====== Texte à lire

Reprise de « Hyperland » sur le site AZF par le Théâtre Sorano, une création du collectif Les LabOrateurs pour un partage poétique et joyeux interrogeant nos vies.
Ils avaient entre dix et quinze ans au moment de l’explosion de l’usine d’AZF, le 21 septembre 2001. Aujourd’hui, ils sont comédiens et font partie d’une pépinière d’artistes joliment nommée les LabOrateurs et menée de façon bienveillante par Pascal Papini (1). Ce dernier accompagne certains d’entre eux depuis plusieurs années. Pour leur première création collective, ces dix comédien(ne)s ont eu le désir d’investir les lieux meurtris de la catastrophe industrielle pour convoquer les spectateurs dans un spectacle déambulatoire, un voyage poétique et métaphysique sur la mémoire de l’humanité. Nous voici invités au cœur d’un no man’s land dont les quelques vestiges de l’ancienne usine servent de décor naturel à cet « Hyperland ».

============
====== Lignes à traiter

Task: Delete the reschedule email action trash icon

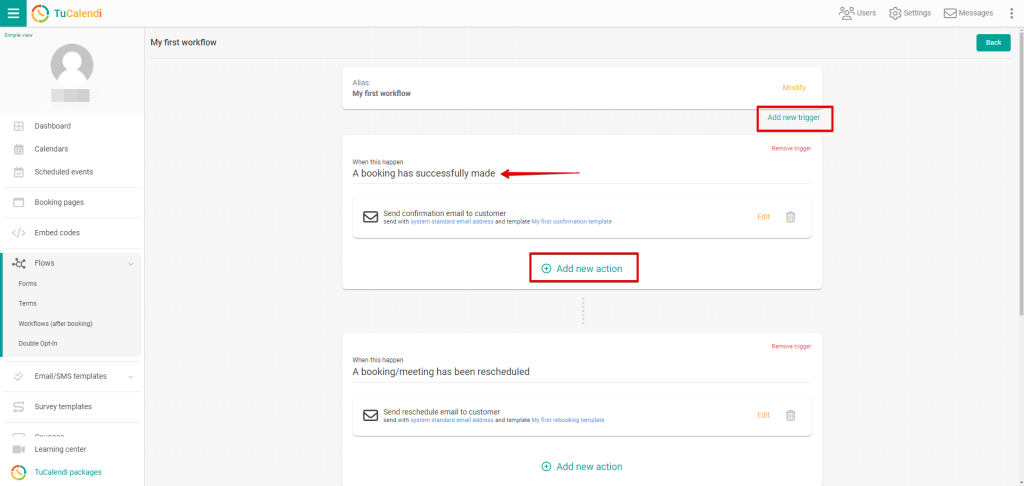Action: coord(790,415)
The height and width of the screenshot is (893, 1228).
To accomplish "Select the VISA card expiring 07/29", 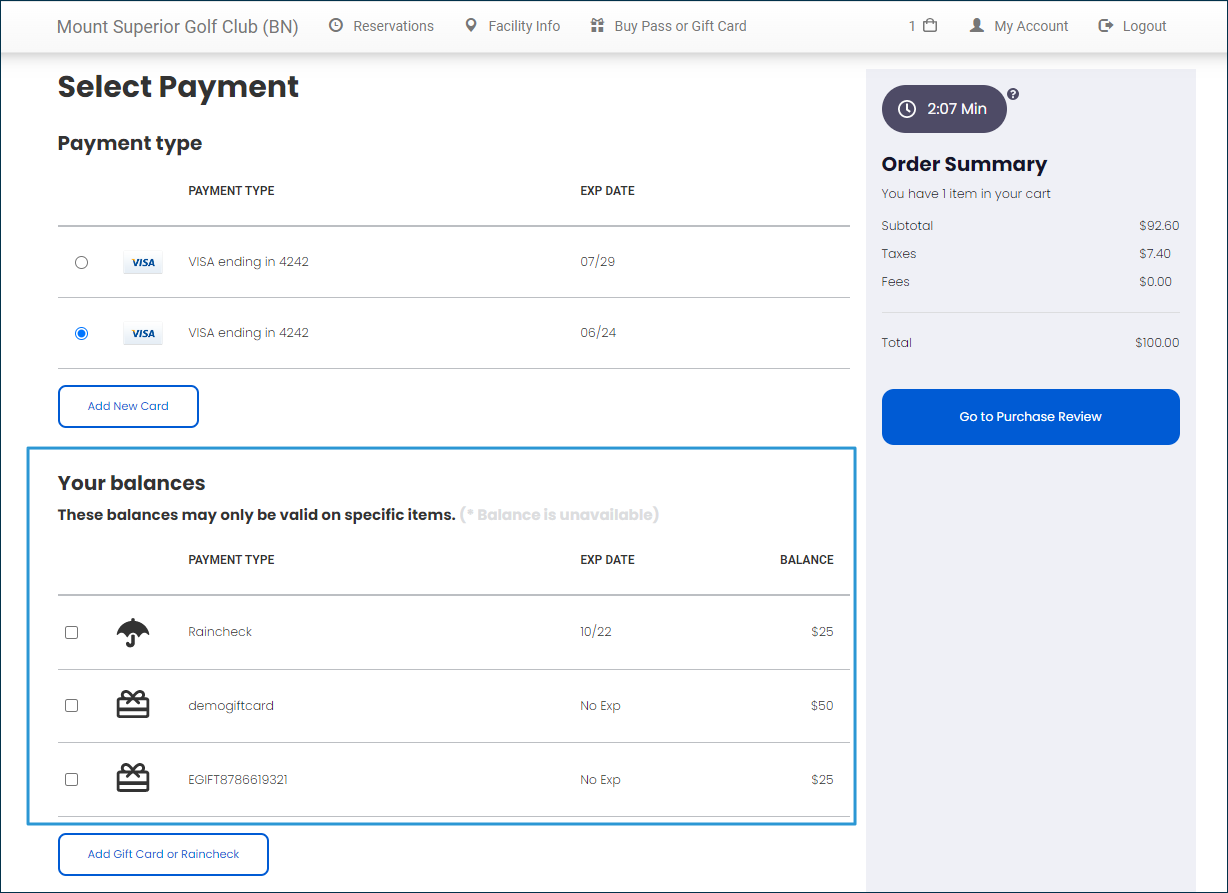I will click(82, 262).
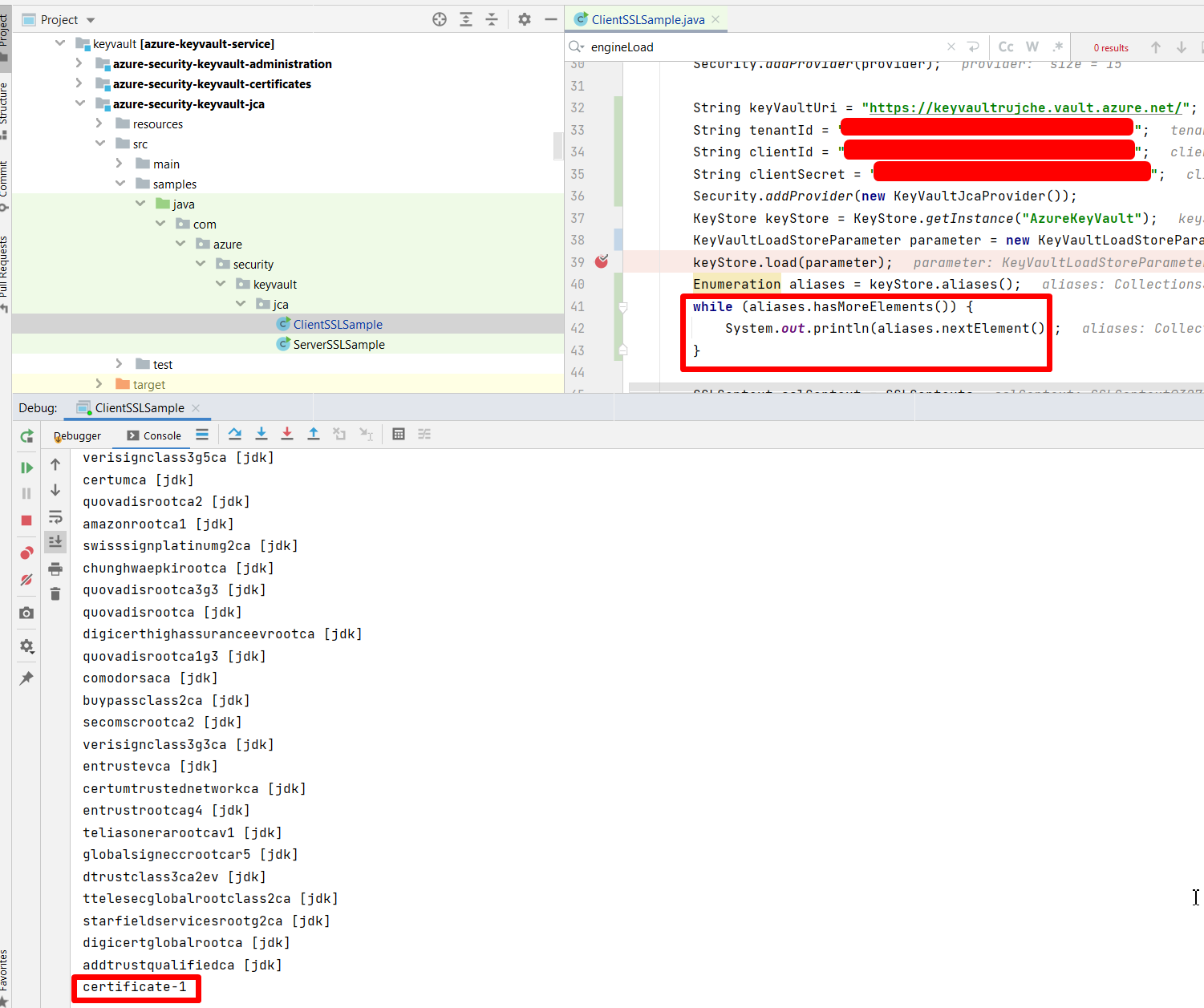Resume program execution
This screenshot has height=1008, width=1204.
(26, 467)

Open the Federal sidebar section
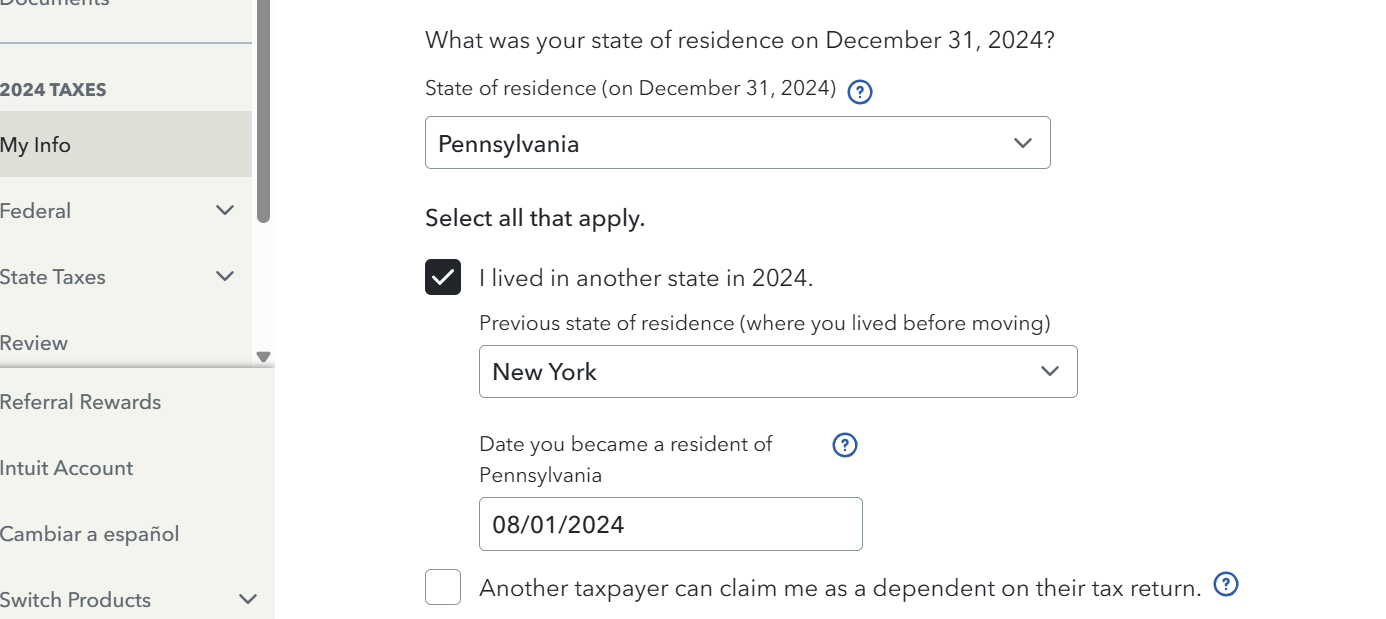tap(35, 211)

============

[Consigne A]:
Répondez à ces questions sur le texte consacré à « Hyperland » :
(i) À quelle date l'usine d'AZF a-t-elle explosé ?
(ii) Qui mène la pépinière d'artistes des LabOrateurs ?
(iii) Combien de comédiens ont participé à la première création collective ?
[Consigne B]:
Extrayez toutes les lignes qui contiennent la chaîne « width », en tenant compte de la casse.
Le texte et les lignes n'ont aucun lien entre eux.

[Réponse attendue A]:
(i) Le 21 septembre 2001.
(ii) Pascal Papini.
(iii) Dix.

[Réponse attendue B]:
The height and width of the screenshot is (893, 1228).
This screenshot has height=1008, width=1204.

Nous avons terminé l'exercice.